I thought he might ask me again, but he didn’t.  Maybe that was just as well.  He was just slow and sleepy with me, like it was the most natural thing in the world, the two of us finding each other together.  He helped me undo those stiff, unforgiving buttons at the front of him, there was a gentle bump against my hand and then I was holding him, a bit scared of what might happen but glad to be able to do something he seemed to liked so much. 

It amazed me, this thing that swelled under my fingers and was so unlike any other part of a body I had ever seen or touched. For a while we just lay there with me holding it, neither of us saying or doing anything, then I grew a bit braver and felt for the top which was smoother and more moist.  I could tell he liked that more because he pushed against my hand and made a little moaning sound.  Then he wrapped his hand over mine and showed me how to move it.  When I’d got it right, he let go and I carried on, listening to him breathe in time to the movements I made.  If he’d asked me right then to let him, I think I would have said yes, but he didn’t.  He just seemed absorbed in what I was doing.  His breath got more frantic and he put his hand back on mine and made me do it faster.  It was like he was striving for something, running up a hill to get away, pulling a stump out of the ground, swinging himself onto the branch of a tree.  Then he sort of grabbed my shoulder and stopped moving very suddenly as if he’d been shot.  I carried on but gradually I realised that he’d stopped for good and that the back of my hand was all wet. 

The stuff that seemed to be everywhere, but Joe didn’t move or make any suggestions, he was just panting to himself very quietly, like he was out of breath.  I decided to try to wipe my hand on the blanket by and by and hope he wouldn’t realise.  Before I could do that however, the fingers that he had buried into my shoulder relaxed and he pulled himself away from me. 

“Oh.  Jesus. Sarah,” he said, and then he kissed me.  Neither the warm kissing of a few minutes before nor the kiss on my forehead when I was crying, but this time sort of triumphantly.  Then he felt for my hand in the dark and gave me his handkerchief again, so I guessed he must have known about the mess after all. 

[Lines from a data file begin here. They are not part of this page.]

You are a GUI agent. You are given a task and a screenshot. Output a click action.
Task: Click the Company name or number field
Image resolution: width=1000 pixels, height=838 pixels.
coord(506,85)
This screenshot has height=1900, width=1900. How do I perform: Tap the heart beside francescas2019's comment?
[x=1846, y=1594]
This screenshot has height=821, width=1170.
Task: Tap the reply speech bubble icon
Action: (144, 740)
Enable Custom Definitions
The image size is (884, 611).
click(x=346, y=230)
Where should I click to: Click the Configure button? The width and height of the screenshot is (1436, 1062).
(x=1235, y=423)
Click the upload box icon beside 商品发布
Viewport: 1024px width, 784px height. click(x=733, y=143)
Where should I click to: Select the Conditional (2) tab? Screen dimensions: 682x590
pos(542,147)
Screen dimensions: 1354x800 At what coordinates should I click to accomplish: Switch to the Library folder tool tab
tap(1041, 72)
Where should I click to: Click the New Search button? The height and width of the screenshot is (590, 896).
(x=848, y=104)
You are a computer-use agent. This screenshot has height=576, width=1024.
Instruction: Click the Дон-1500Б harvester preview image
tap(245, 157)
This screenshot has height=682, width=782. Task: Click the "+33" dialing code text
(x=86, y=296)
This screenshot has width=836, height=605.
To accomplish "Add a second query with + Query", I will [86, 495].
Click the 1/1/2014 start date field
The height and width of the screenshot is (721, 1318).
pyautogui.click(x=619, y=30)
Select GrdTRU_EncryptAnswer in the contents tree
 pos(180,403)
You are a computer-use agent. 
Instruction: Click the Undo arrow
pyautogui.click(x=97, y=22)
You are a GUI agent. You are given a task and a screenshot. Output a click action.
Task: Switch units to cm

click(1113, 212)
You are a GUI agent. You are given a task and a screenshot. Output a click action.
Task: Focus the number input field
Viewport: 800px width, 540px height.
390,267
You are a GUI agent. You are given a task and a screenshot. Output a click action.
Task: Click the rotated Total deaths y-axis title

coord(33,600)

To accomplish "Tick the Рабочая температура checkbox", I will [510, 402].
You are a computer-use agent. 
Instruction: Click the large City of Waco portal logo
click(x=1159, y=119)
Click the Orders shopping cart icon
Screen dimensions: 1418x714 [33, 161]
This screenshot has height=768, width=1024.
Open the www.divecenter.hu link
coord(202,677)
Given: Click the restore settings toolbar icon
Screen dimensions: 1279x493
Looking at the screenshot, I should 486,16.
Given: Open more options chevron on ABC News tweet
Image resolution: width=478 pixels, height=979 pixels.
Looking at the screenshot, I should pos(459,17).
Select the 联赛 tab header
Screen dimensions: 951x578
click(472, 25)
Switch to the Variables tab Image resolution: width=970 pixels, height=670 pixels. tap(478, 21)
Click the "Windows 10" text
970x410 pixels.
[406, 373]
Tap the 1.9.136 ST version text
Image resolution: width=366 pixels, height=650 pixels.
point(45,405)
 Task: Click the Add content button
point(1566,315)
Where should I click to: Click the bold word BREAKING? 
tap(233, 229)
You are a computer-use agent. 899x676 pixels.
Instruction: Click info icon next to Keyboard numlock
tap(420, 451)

I wiped everything best as I could and wondered what would happen next.  Perhaps we’d lie there and kiss some more, I thought.  I waited a few moments but nothing happened, and then I realised he’d fallen asleep. 

And so that’s the story of how I got to be lying here, next to Joe Byrne, listening to his regular breathing and trapped by his arm that weighs me down like a fallen log.  

Me and four men in a cave.  The shame washes over me.  I wonder if the others heard us and knew what we – what I – was doing, and if so how I can look any of them in the eye tomorrow.  Even if they didn’t, I understand now that they will all know what it was that Joe brought me up here for and that I quite brazenly came with him.  It occurs to me that I could go and lie down with any one of them right now, move up close to them, and they would almost certainly let me do to them what I did to Joe. They would welcome it in fact and they would be grateful, but they wouldn’t like me any the better for it.  Indeed, the next day they would look at me like I was nothing, and feel pity for me and be glad their sisters would never do such a wicked thing.  All the same, they’d still let me, wouldn’t they?